> _Assignment_
Once the images are removed, repeat all of the entries exactly.

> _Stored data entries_
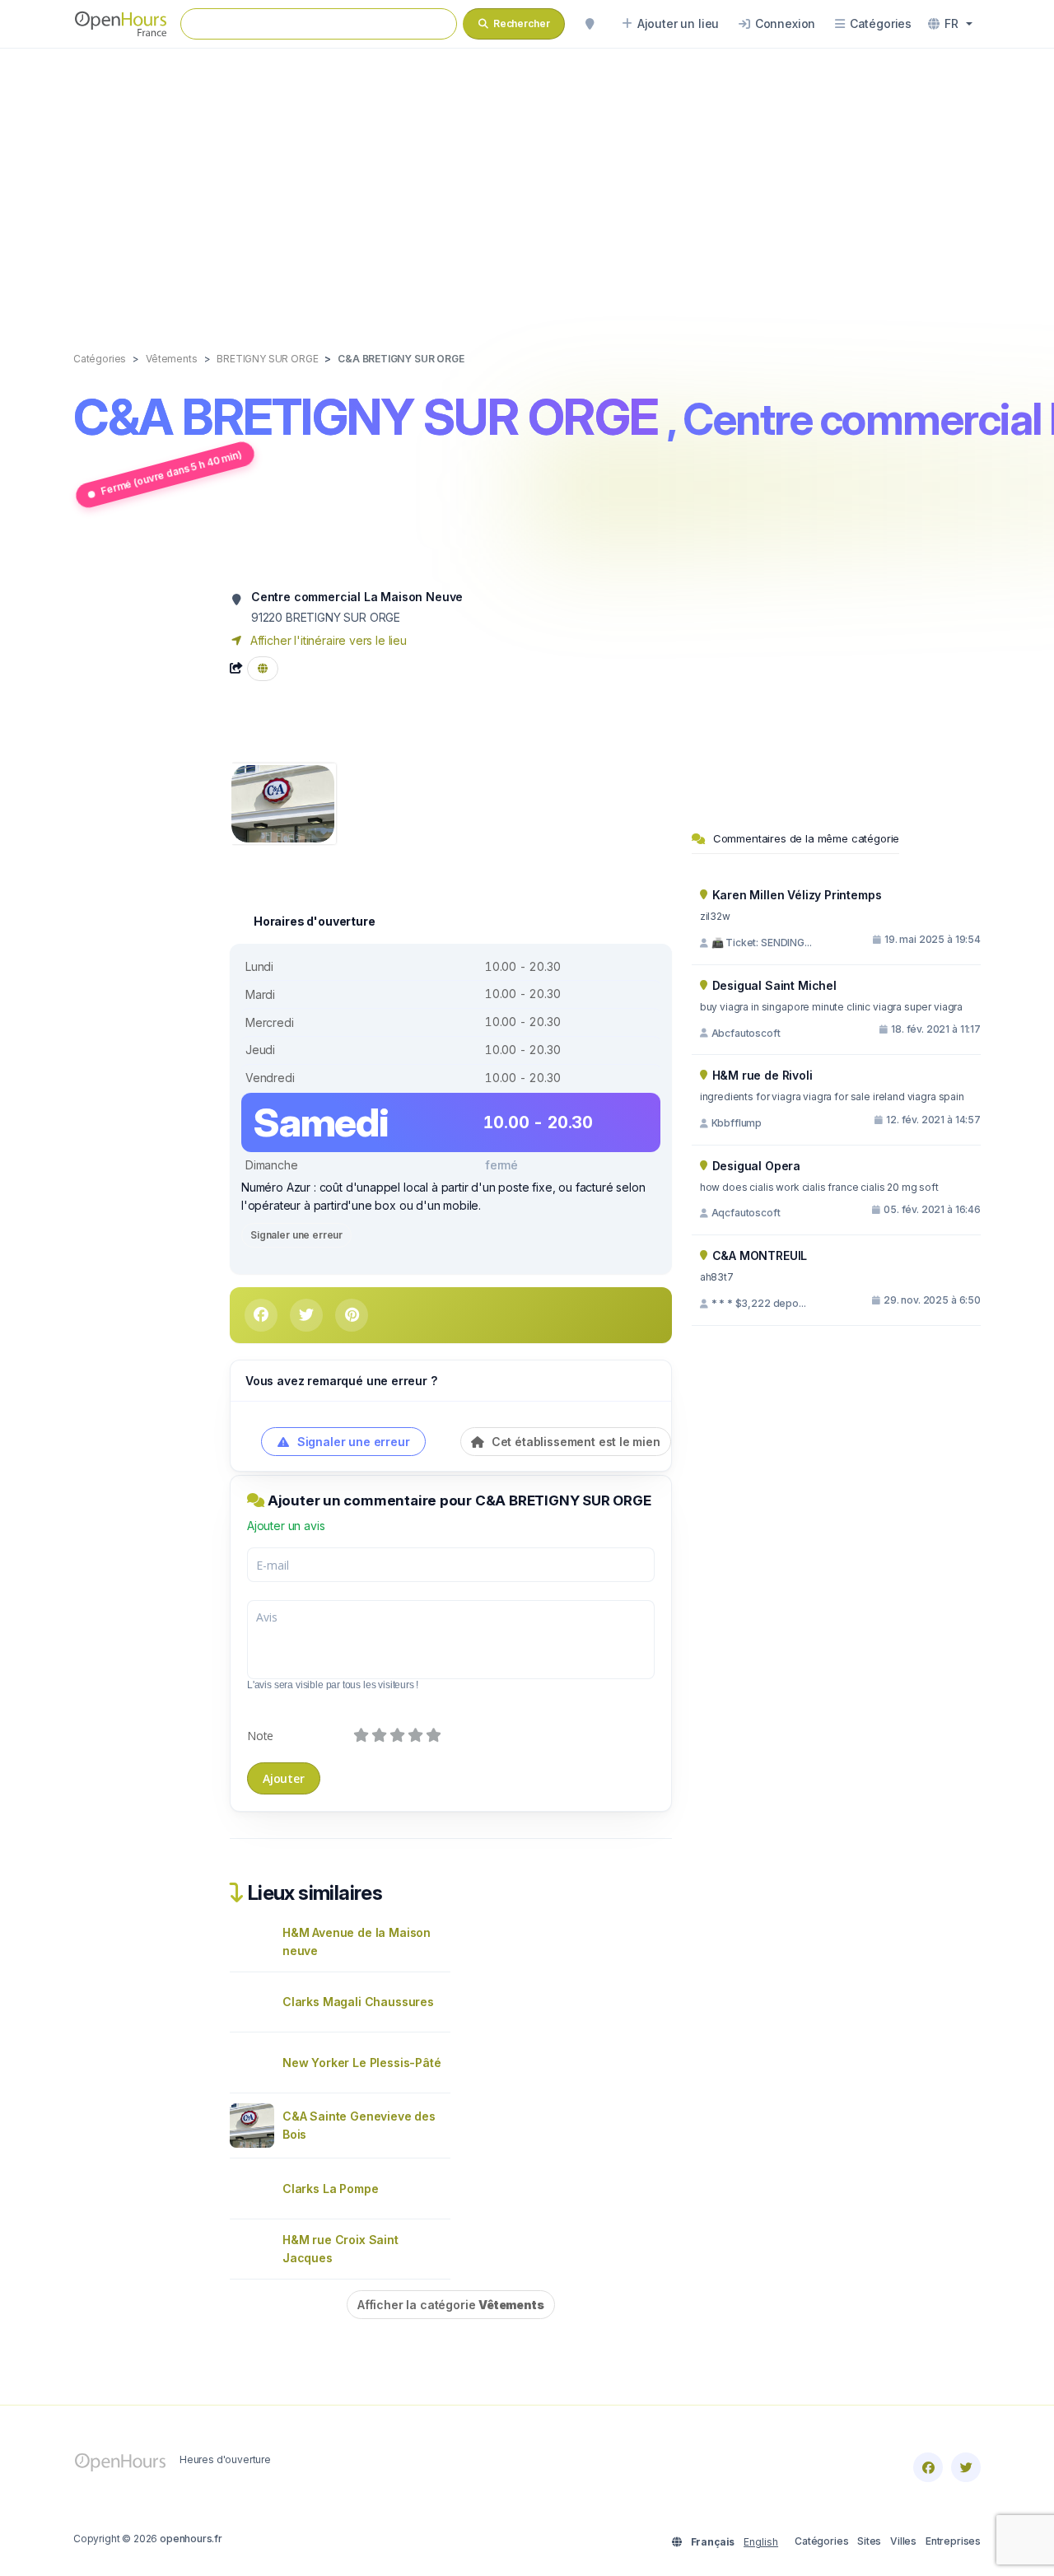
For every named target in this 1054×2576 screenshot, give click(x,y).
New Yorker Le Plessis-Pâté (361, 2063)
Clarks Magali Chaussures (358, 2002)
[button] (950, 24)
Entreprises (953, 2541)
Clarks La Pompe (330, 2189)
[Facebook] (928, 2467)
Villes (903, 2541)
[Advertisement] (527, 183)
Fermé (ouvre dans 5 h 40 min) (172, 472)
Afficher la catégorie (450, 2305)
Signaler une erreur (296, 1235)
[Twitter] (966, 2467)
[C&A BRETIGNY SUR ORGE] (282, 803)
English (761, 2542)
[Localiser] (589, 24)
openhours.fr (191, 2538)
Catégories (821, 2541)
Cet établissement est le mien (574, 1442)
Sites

> _Answer below_
For every named target in this 1054×2576 screenshot, give click(x,y).
New Yorker Le Plessis-Pâté (361, 2063)
Clarks Magali Chaussures (358, 2002)
[button] (950, 24)
Entreprises (953, 2541)
Clarks La Pompe (330, 2189)
[Facebook] (928, 2467)
Villes (903, 2541)
[Advertisement] (527, 183)
Fermé (ouvre dans 5 h 40 min) (172, 472)
Afficher la catégorie (450, 2305)
Signaler une erreur (296, 1235)
[Twitter] (966, 2467)
[C&A BRETIGNY SUR ORGE] (282, 803)
English (761, 2542)
[Localiser] (589, 24)
openhours.fr (191, 2538)
Catégories (821, 2541)
Cet établissement est le mien (574, 1442)
Sites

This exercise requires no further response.